Decoding the Earth's structure:

• Wait for earthquakes (small ones will do).
• Measure quake arrival times at points on Earth's surface.
• Reconstruct sound speed at every point inside the Earth.
• Infer density profile, changes in material.
• Transverse waves do not make it to other side of the Earth.
• Implies central part of Earth is liquid.
• Gives good determination of mantle-core boundary.
• Solid inner core inferred from deflection of compression waves.

EARTH'S MAGNETIC FIELD

• Earth has magnetic field, sort of like giant bar magnet.
• Magnetic fields are produced by circulating electric currents.
• Studies of magnetized rock show Earth's magnetic field flips, changing direction every million years or so.
• Understandable if field arises from currents flowing in liquid iron.
• Not understandable if entire core is solid.
• Flipping magnetic field is independent evidence for liquid core.

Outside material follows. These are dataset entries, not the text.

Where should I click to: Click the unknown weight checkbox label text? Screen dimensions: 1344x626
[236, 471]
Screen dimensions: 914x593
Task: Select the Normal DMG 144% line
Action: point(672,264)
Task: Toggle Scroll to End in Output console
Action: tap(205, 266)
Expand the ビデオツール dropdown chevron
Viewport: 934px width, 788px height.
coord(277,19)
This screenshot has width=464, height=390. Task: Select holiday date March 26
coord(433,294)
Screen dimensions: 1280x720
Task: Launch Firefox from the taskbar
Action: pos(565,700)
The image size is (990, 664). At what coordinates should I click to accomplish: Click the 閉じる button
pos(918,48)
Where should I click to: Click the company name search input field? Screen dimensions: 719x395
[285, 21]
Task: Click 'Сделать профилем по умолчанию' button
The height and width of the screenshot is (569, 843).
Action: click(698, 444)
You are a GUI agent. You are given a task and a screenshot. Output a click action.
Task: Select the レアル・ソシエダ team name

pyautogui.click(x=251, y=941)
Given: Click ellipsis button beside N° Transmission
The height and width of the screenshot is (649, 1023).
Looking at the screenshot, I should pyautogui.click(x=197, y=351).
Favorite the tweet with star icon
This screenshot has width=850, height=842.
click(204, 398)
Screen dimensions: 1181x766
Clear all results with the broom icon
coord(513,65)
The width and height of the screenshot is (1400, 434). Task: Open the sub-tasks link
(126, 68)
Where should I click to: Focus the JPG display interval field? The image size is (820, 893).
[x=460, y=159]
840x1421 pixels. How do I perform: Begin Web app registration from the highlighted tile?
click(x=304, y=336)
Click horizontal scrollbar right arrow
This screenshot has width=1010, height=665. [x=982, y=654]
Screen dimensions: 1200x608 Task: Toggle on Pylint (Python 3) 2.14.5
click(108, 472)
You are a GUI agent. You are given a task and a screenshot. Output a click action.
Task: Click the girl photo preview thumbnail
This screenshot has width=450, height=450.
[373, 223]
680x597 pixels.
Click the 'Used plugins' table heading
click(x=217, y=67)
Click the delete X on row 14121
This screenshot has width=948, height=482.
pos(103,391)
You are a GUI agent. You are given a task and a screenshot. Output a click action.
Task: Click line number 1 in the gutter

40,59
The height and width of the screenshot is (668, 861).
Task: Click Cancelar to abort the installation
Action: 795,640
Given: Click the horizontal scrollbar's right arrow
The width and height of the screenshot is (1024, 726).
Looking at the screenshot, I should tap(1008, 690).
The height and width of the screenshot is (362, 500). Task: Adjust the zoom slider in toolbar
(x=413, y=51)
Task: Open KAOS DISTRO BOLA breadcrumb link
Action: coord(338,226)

WHAT KEEPS THE CENTER OF THE EARTH HOT?

• Volcanos show mantle is hot.
• Liquid iron must be hotter still.
• Earth would have been hot when formed, from collisions of material, sinking of heavy stuff to center.
• But 4.5 Gyr is lots of time to cool.
• Calculations show: need an energy source to keep core as hot as it is.
• The energy source is radioactive decay, of uranium, thorium, potassium, and other elements.